I was really expecting some kind of goal that he'd set for himself or way to
improve his pessimistic attitude. Oh well.

------
brianwillis
I felt the same way about Wikipedia at first. An encyclopedia that _anyone_
can edit? What could possibly go wrong?

I thought Twitter was a solution looking for a problem too. Interestingly,
Twitter's usefulness (at least for me) stems from it's popularity rather than
its content. Pretty much everyone I care about listening to is there, but most
of the tweets that I'm interested in link me to some place that isn't Twitter.

------
danenania
I think a big issue with social network ideas is just that there's so much
chance involved.

Maybe 1 in 100 that have a solid idea and strong execution are going to
achieve the critical mass they need for success. It really just comes down to
achieving trendiness, which though it can be engineered to some extent and
depends to some extent on quality and uniqueness, is still fraught with chance
and ultimately depends whether a product happens to appeal to the particular
whims of enough people with above average influence simultaneously enough to
create momentum and buzz. A few missing links in that chain can sink the ship,
while catching the right eye in the right way can ensure global adoption.

So having a negative attitude toward them all is safe in the sense that you'll
almost always be right, and you'll be constantly reinforced in your beliefs.
But since startup investment is a game of long shots, like most +EV gambling
games, an investor shouldn't be focused on the absolute probability of success
but on the chance of success * the potential value.

------
S201
The key to success is not in the idea itself, but rather the execution of the
idea. The idea is only a multiplier to the level of success.

------
rdl
I feel this way about almost all consumer web services.

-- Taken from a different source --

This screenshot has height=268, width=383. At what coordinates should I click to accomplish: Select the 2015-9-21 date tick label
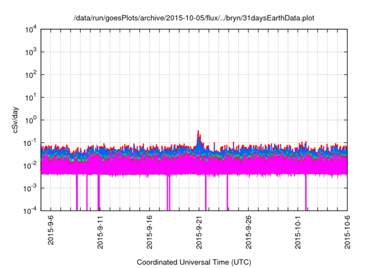point(199,232)
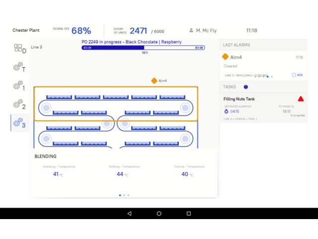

Nothing is better than irc, usenet, MUDs, and email/lists, with the exception
of making things mobile, detachable/multi device, more secure, and I guess
supporting non Latin alphabets. There are still a few products missing from
the perfect Internet (a great usenet/forum replacement, a way to run
individual agents in the background, a way to great all communications as
filter ably as email, and a great payment system), but I'm fine without
another catalog sharing site, etc.

I accept that consumer services could become popular, but I have no way to
predict it, and once they have traction, they are expensive investments. I am
kind of at a loss as to how one could be a high value add investor in the seed
consumer space without just focusing on founders nearly exclusively.

------
brucehart
I had a similar experience when I was 14 years old. At the time I was running
a very popular trivia web site that had been featured on Yahoo and in a few
magazines. A guy e-mailed me and said he liked my site. He asked if he could
pay me a small fee to run a banner ad for his new business. I told him I
appreciated the offer, but I didn't think it was allowed under the Geocities
terms of service.

I was really into discovering new web sites at the time and had not heard of
this company. I looked at the guy's site to see what it was about. I remember
thinking it was ugly design and a stupid idea. Not much longer after that, the
company began to take off. The guy that had e-mailed me was Pierre Omidyar and
the site was EBay. I've tried to look at new businesses with an open mind
since then.

------
seeingfurther
We built an app that 'listens' to social media and closely correlates with the
S&P 500 <http://elite.kredstreet.com/all> (zoom in to see the correlation) You
have no idea how many people have ignored us along the way and yet our signal
will be used by high frequency traders to trade the stock market. Talking to
investors often reminds me of this gem...
<http://www.xtranormal.com/watch/7203877/fundraising>

EDIT: someone just emailed me and said this was stupid. LOL

------
bluedino
Reminds me of 'How my brain kept me from co-founding Youtube'
(<http://prog21.dadgum.com/39.html>)

The idea that people were going to push around 500k images (Flickr) or even
more insane, videos was crazy when it first started happening. Remember how
long it took to download QuickTime or RealPlayer videos, and how bad the
quality was? Now people are streaming HD music videos on our PHONES just to
listen to it while they drive to work. They don't even watch the video.

------
larrykubin
Ideas I thought were stupid when I first heard them:

1) eBay - people are going to buy from random people they don't know? and bid
against other people they don't know? Auctions will be rigged and I won't get
my stuff. Stupid.

2) Netflix - they are going to send DVD's in the mail and I am going to mail
them back? And then I have to wait for it to get to me? Aren't people going to
steal the DVD's and damage them? Won't it cost too much for them to make a
profit? Why don't I just go to Blockbuster? Stupid.

------
mikeleeorg
I wonder how honest Dustin was to Ben and Dom. It's entirely possible that his
negative feelings about each product helped drive it further. Sometimes
criticism is more important than praise. I would rather someone call my
product stupid - and point out why - than to just say, "Yea, it's okay I
guess."

To Ben and Dom's credit, I have a feeling both saw Dustin's apathy, read it
correctly as apathy, and used that to either strengthen their products, or
their story, or both.

------
ArikBe
In 2008/2009 I was browsing Brian Gossett's website
<http://since78.briangossett.com/> . Back then he had a digital mood board,
which was simply a giant collection of JPG files on a white background with
appropriate spacing. I saw these same mood boards on other websites - usually
belong to designers. Some things hit me while browsing that website.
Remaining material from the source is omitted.